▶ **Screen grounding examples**
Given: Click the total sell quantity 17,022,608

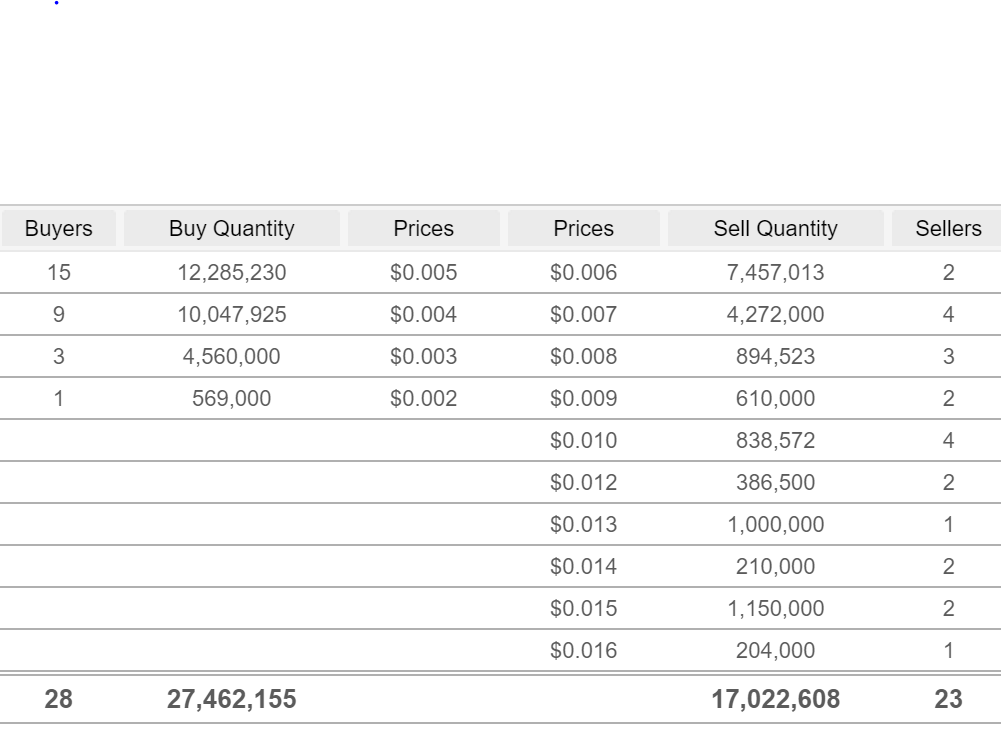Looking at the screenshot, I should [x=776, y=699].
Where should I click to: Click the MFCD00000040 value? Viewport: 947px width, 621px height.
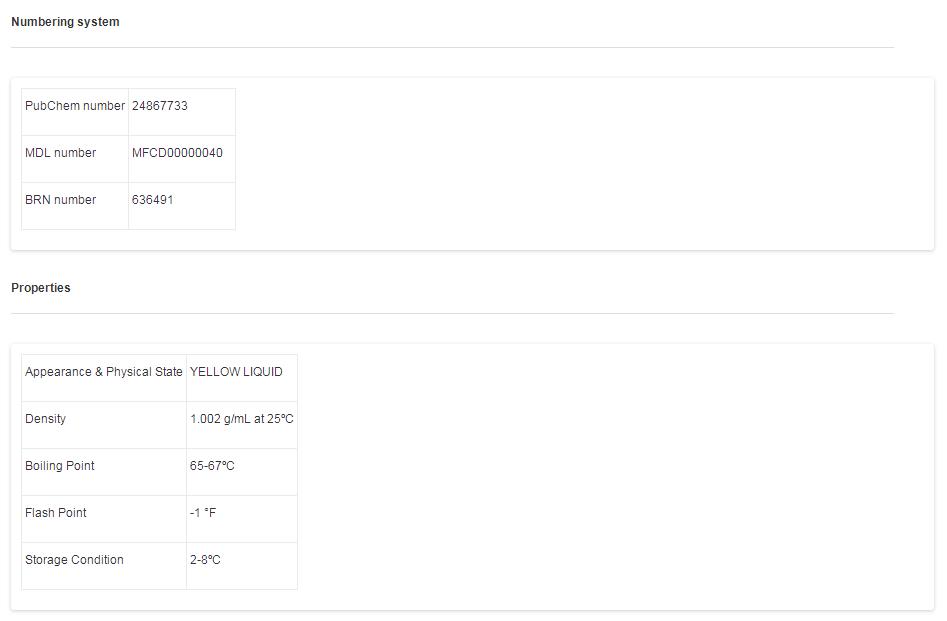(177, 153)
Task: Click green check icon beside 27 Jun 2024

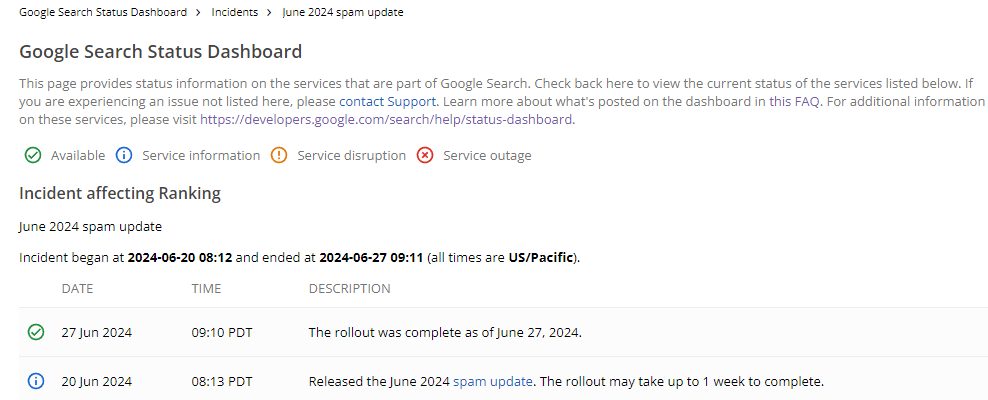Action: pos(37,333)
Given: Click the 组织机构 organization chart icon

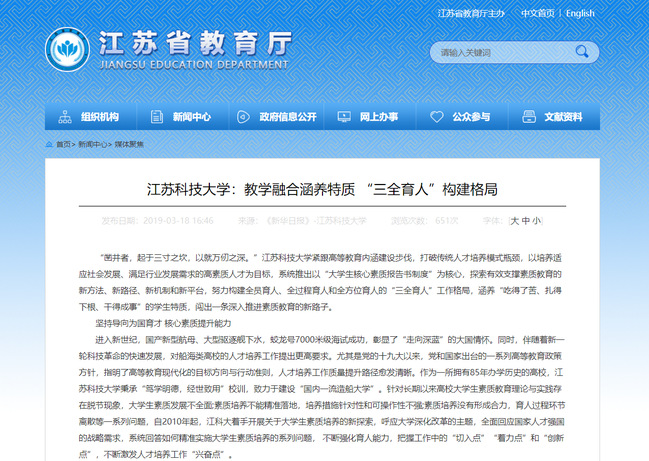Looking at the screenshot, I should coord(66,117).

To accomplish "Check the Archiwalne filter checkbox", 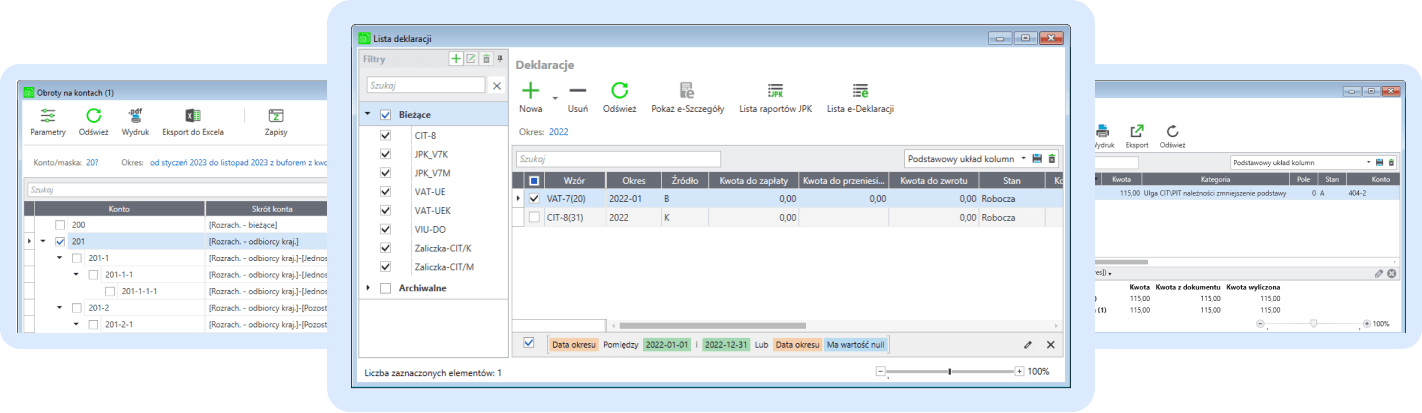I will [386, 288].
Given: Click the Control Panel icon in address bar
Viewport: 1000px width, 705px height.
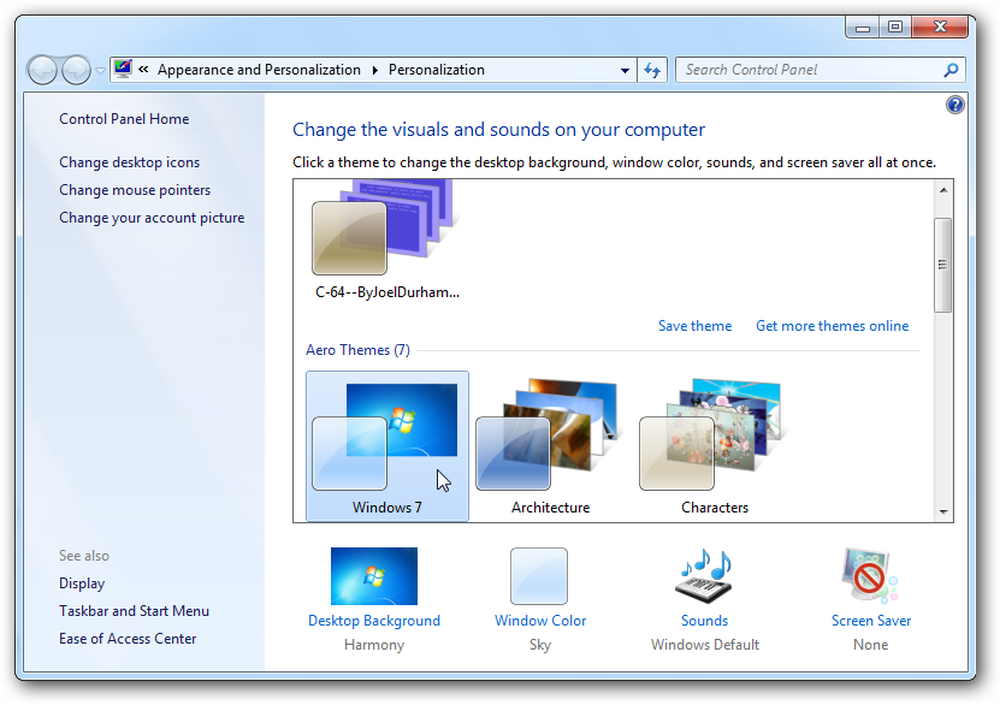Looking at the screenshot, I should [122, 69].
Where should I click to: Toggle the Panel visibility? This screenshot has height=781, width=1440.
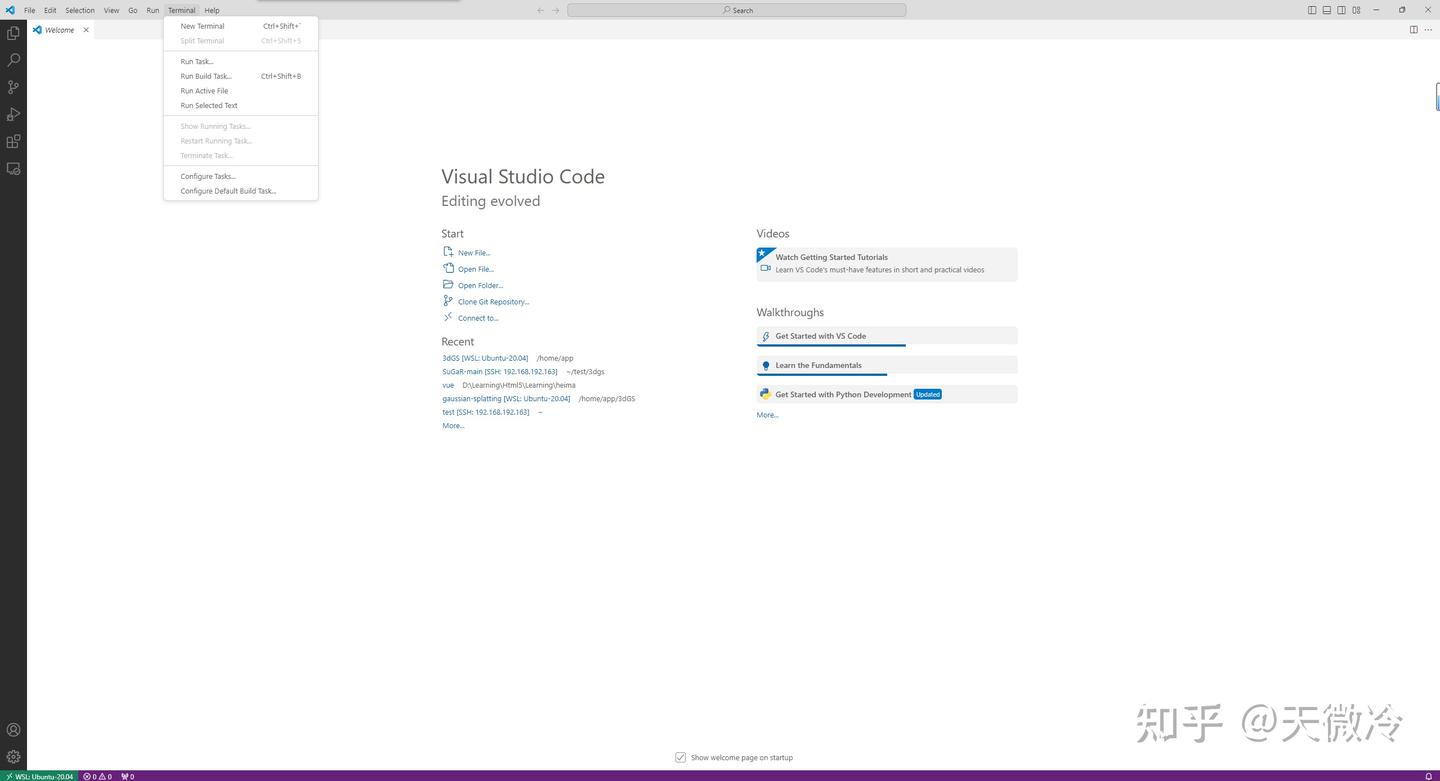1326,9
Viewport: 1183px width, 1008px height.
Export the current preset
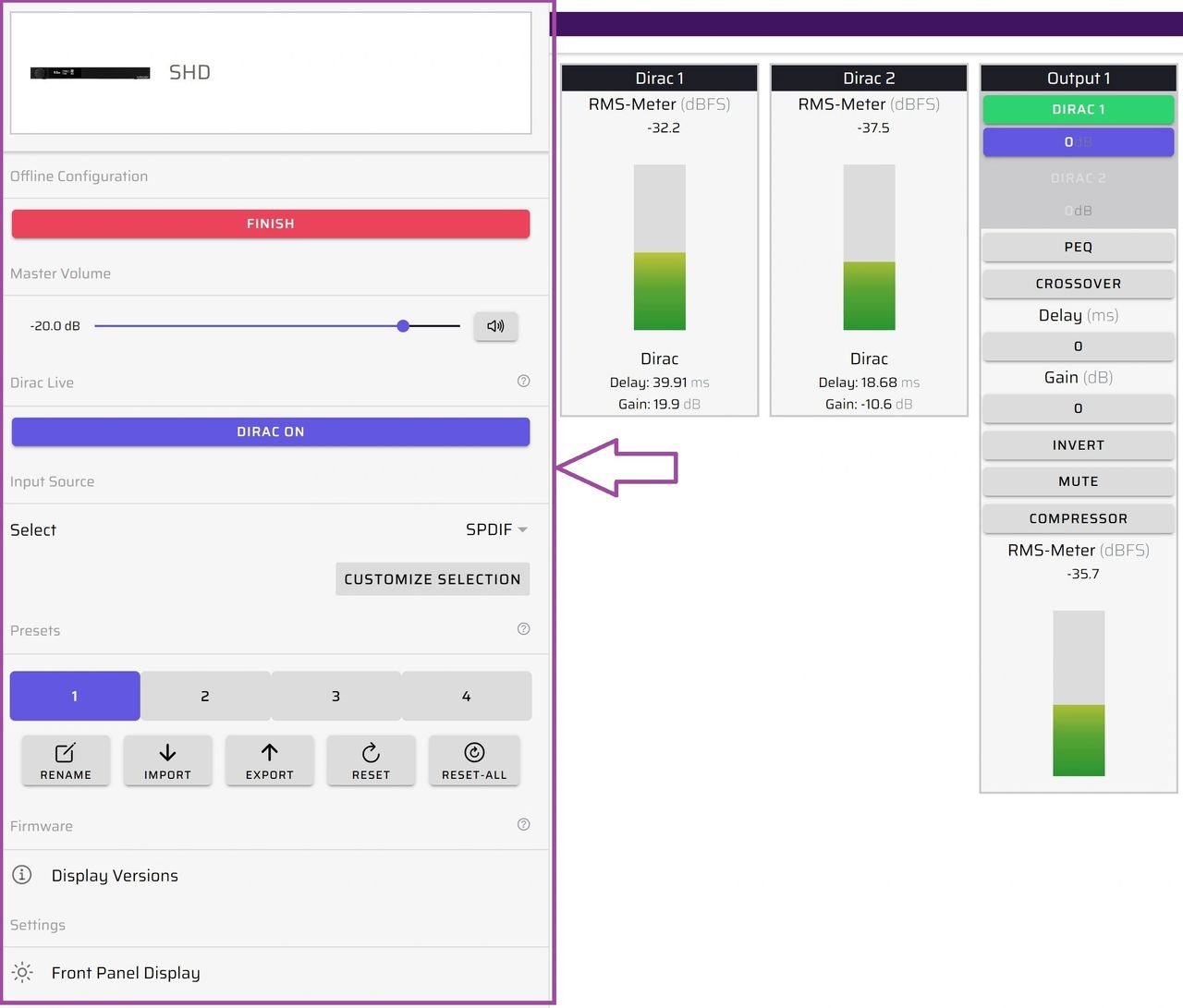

▶ **WHAT TO PRODUCE**
Show each line of the listing above that contains the word "Viewport", copying those lines in full.

▶ **SOLVED EXERCISE**
Where should I click to: Click the MFCD00000040 value? Viewport: 947px width, 621px height.
Viewport: 1000px width, 705px height.
Viewport: 1183px width, 1008px height.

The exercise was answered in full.